[Saved data entries]
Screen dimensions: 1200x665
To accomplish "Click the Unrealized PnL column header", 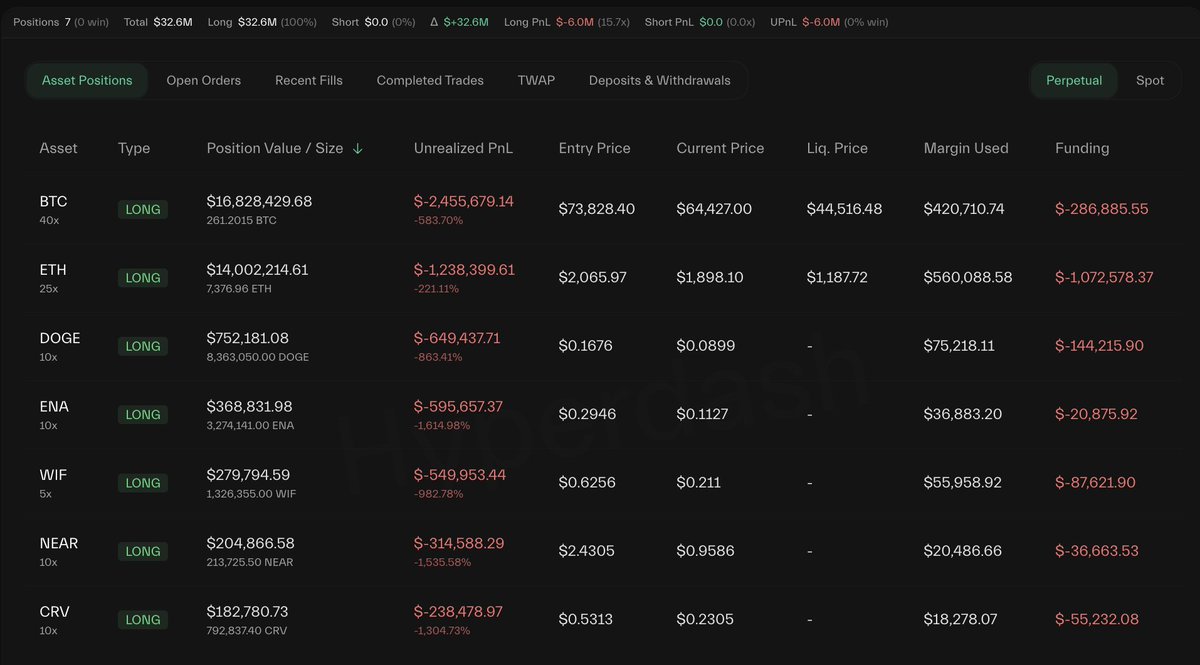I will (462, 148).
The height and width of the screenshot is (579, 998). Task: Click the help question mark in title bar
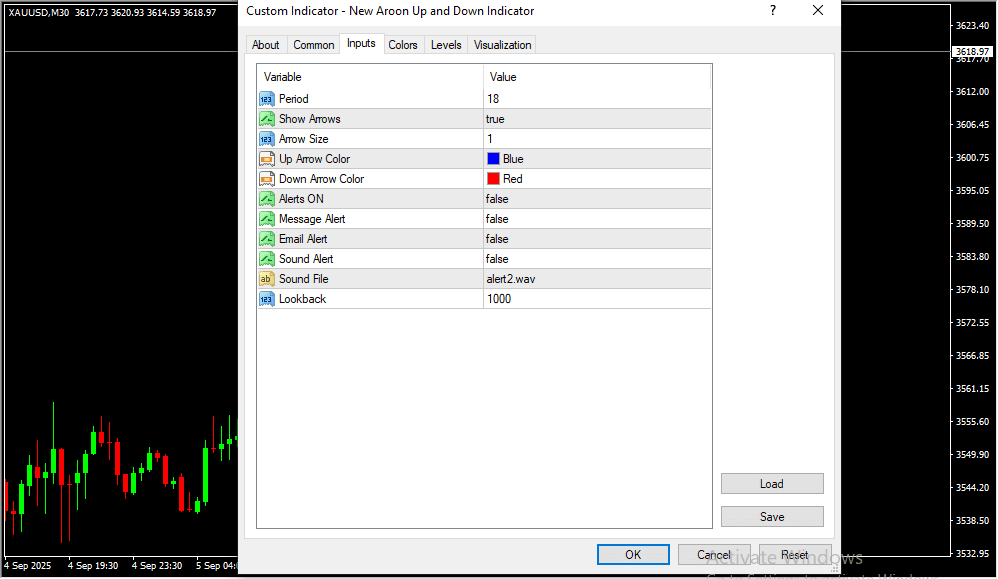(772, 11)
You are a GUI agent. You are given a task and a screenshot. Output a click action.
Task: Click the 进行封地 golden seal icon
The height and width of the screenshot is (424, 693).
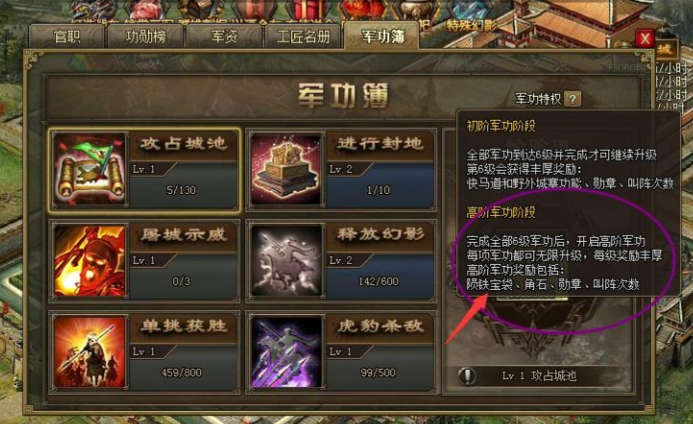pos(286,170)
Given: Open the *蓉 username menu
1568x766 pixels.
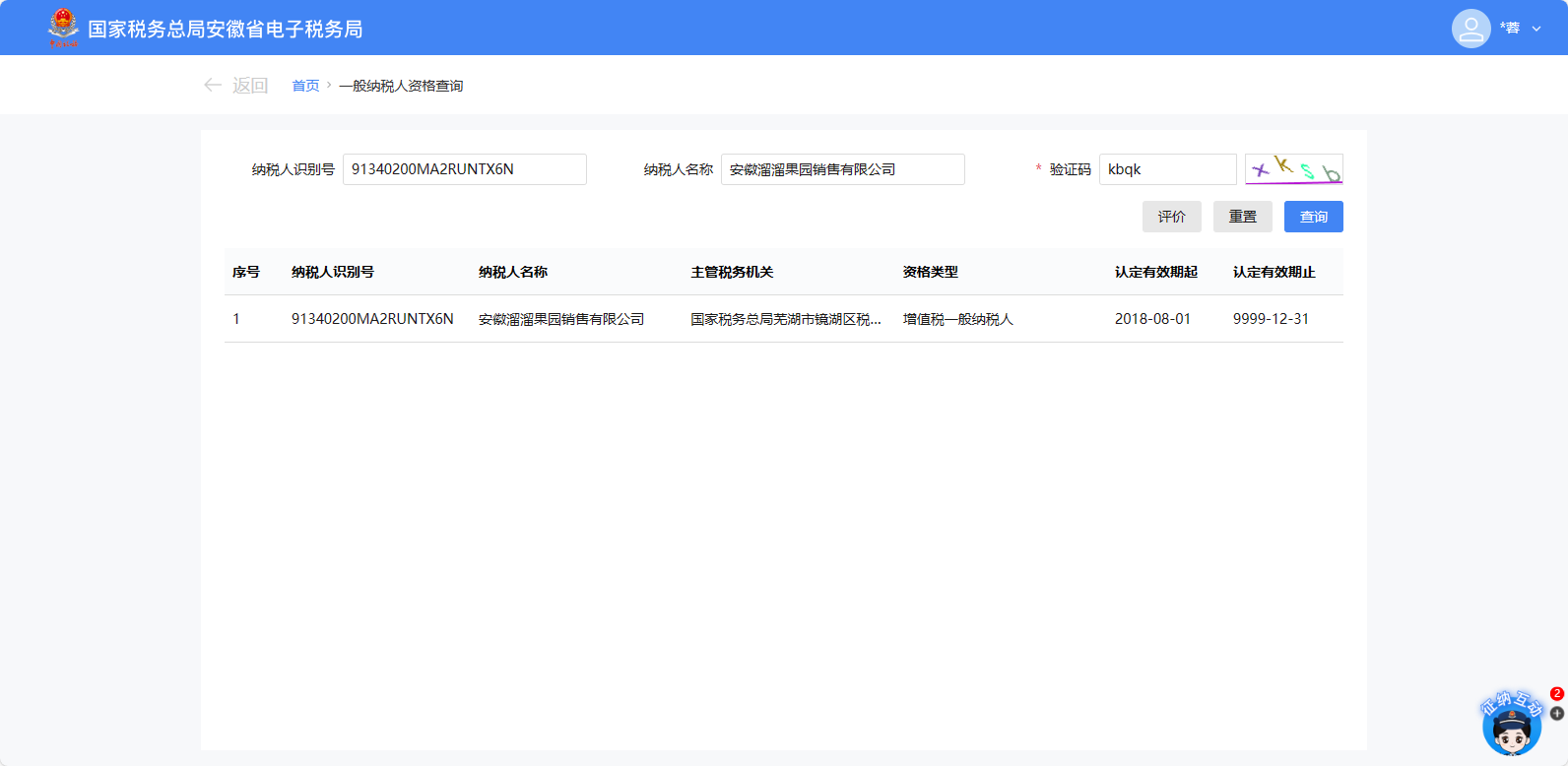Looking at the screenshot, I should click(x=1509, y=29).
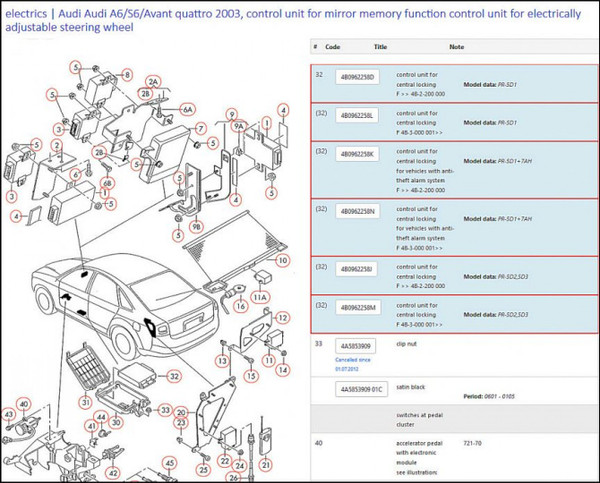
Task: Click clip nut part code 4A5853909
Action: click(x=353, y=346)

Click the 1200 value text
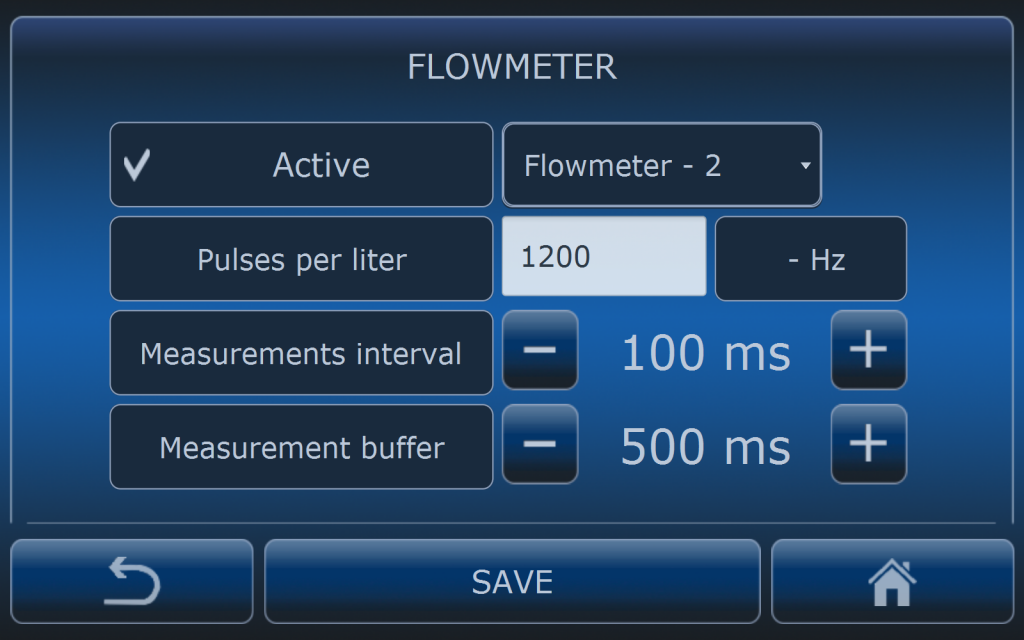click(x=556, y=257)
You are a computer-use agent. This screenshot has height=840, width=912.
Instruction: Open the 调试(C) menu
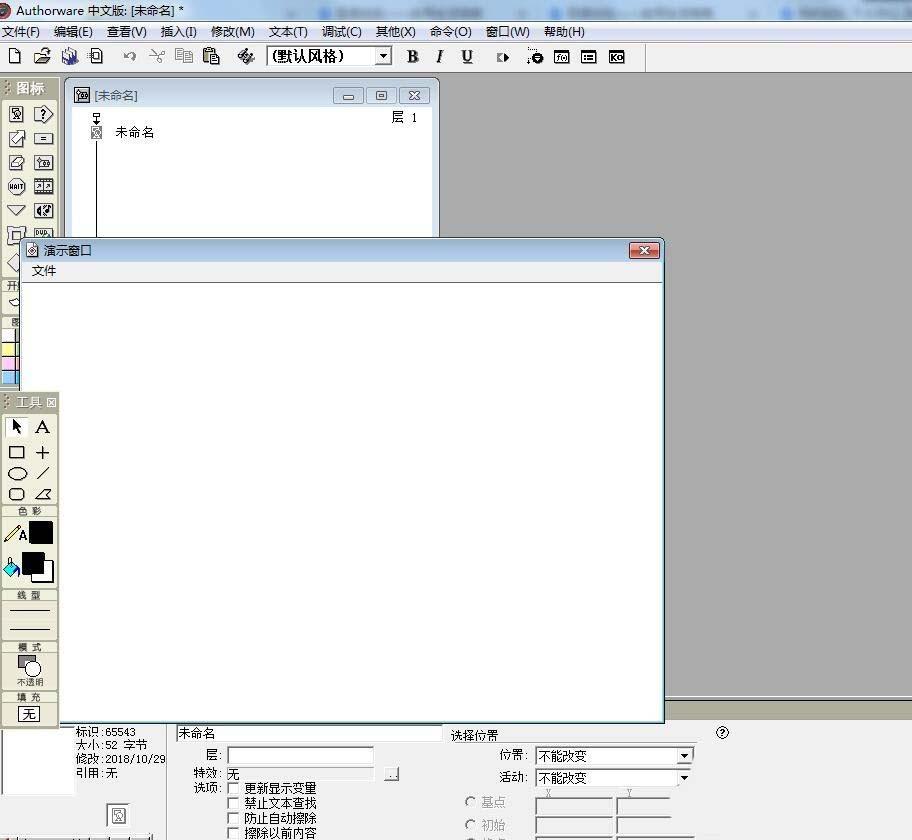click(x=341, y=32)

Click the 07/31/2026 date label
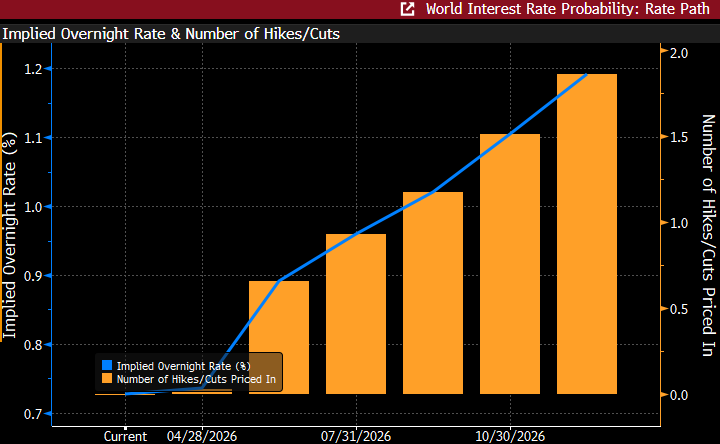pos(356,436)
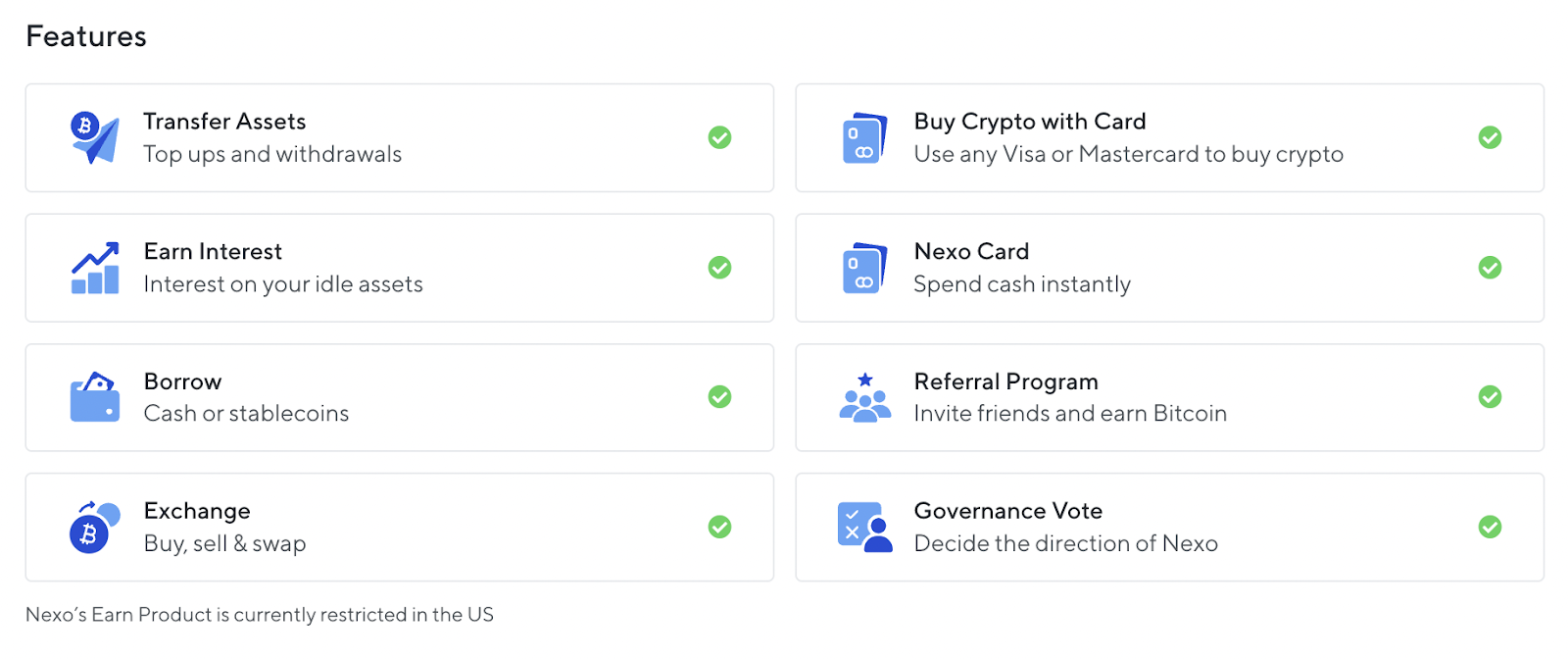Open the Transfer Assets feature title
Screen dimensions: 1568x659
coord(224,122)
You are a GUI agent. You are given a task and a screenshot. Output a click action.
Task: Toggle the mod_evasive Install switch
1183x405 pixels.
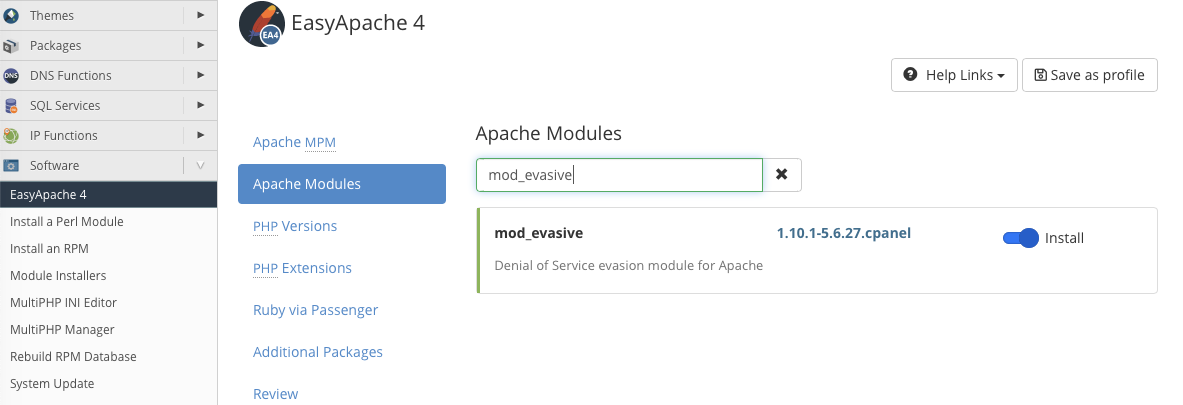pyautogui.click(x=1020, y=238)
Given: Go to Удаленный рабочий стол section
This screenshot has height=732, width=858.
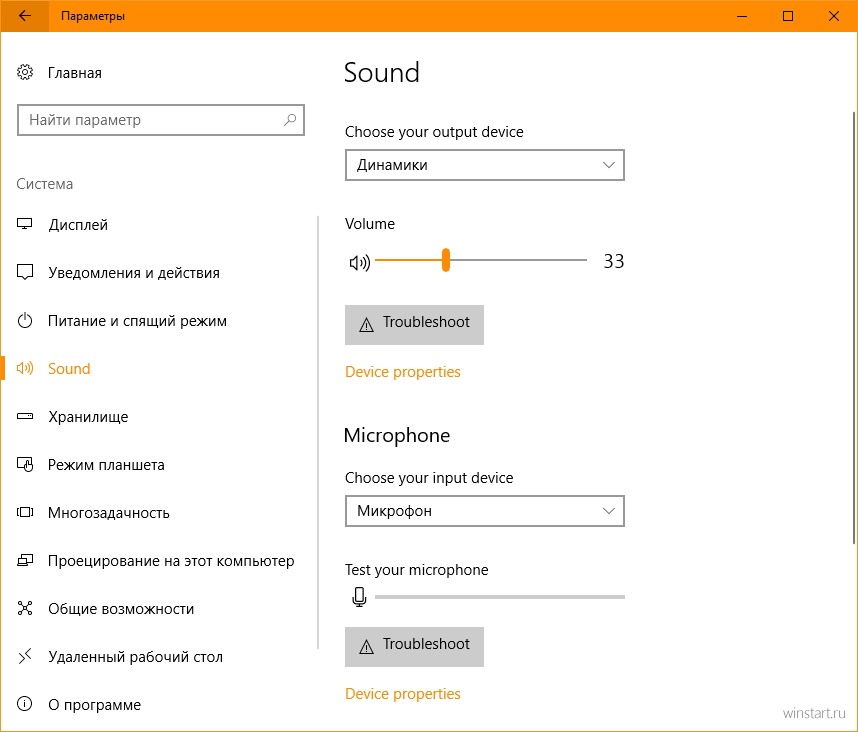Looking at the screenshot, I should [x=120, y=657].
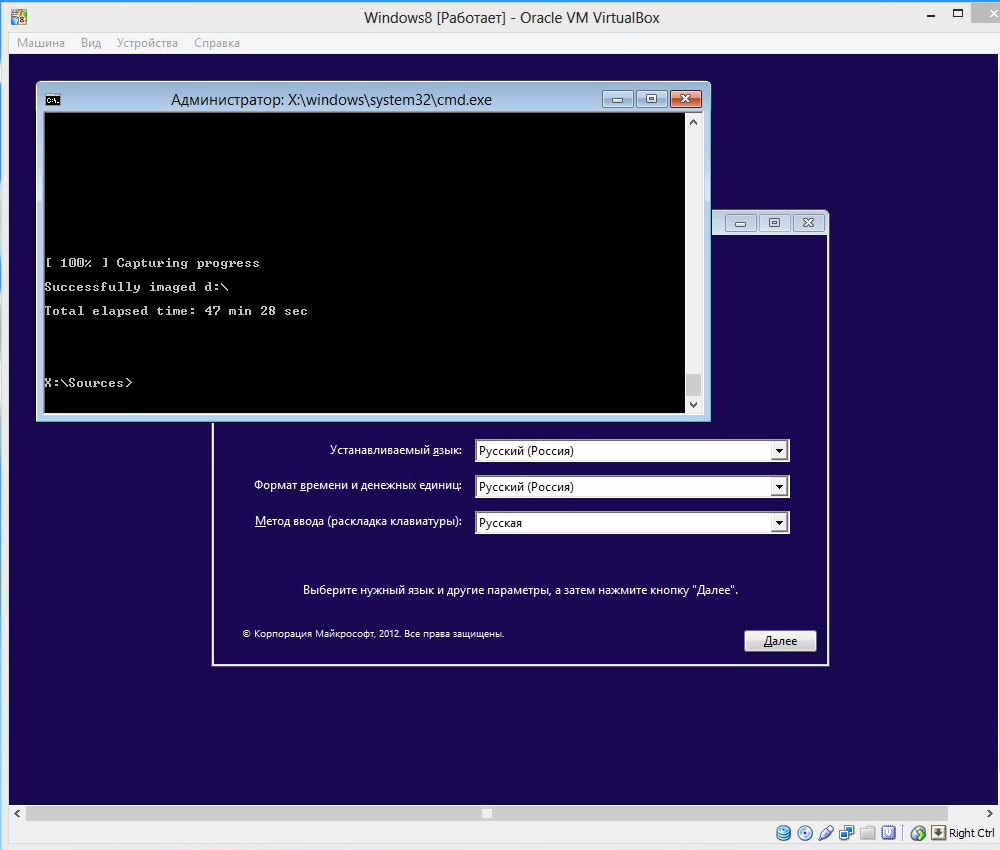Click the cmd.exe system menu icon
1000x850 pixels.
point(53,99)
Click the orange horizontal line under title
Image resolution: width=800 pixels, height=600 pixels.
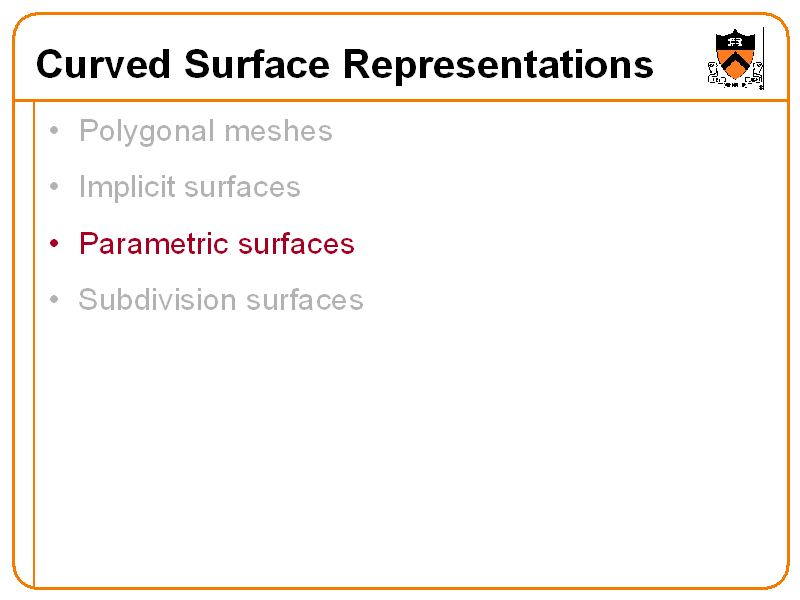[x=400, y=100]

_What is required_. Set down only the lines from the one with "1183x405 pixels." through the end of the entries, exactly as they appear, leaving out each picture.

_Output for this exercise_.
1183x405 pixels.
pyautogui.click(x=1020, y=238)
Given: Go to Удаленный рабочий стол section
This screenshot has height=732, width=858.
Looking at the screenshot, I should [x=120, y=657].
Click the cmd.exe system menu icon
1000x850 pixels.
point(53,99)
Click the orange horizontal line under title
Image resolution: width=800 pixels, height=600 pixels.
[x=400, y=100]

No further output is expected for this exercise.